Search code examples
apacheawklarge-data-volumes

Processing apache logs quickly


I'm currently running an awk script to process a large (8.1GB) access-log file, and it's taking forever to finish. In 20 minutes, it wrote 14MB of the (1000 +- 500)MB I expect it to write, and I wonder if I can process it much faster somehow.

Here is the awk script:

#!/bin/bash

awk '{t=$4" "$5; gsub("[\[\]\/]"," ",t); sub(":"," ",t);printf("%s,",$1);system("date -d \""t"\" +%s");}' $1

EDIT:

For non-awkers, the script reads each line, gets the date information, modifies it to a format the utility date recognizes and calls it to represent the date as the number of seconds since 1970, finally returning it as a line of a .csv file, along with the IP.

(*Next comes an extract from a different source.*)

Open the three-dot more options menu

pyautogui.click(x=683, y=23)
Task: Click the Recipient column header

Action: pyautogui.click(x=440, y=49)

Example input: 189.5.56.113 - - [22/Jan/2010:05:54:55 +0100] "GET (...)"

Returned output: 189.5.56.113,124237889


Solution

  • @OP, your script is slow mainly due to the excessive call of system date command for every line in the file, and its a big file as well (in the GB). If you have gawk, use its internal mktime() command to do the date to epoch seconds conversion

    awk 'BEGIN{
       m=split("Jan|Feb|Mar|Apr|May|Jun|Jul|Aug|Sep|Oct|Nov|Dec",d,"|")
       for(o=1;o<=m;o++){
          date[d[o]]=sprintf("%02d",o)
        }
    }
    {
        gsub(/\[/,"",$4); gsub(":","/",$4); gsub(/\]/,"",$5)
        n=split($4, DATE,"/")
        day=DATE[1]
        mth=DATE[2]
        year=DATE[3]
        hr=DATE[4]
        min=DATE[5]
        sec=DATE[6]
        MKTIME= mktime(year" "date[mth]" "day" "hr" "min" "sec)
        print $1,MKTIME
    
    }' file
    

    output

    $ more file
    189.5.56.113 - - [22/Jan/2010:05:54:55 +0100] "GET (...)"
    $ ./shell.sh    
    189.5.56.113 1264110895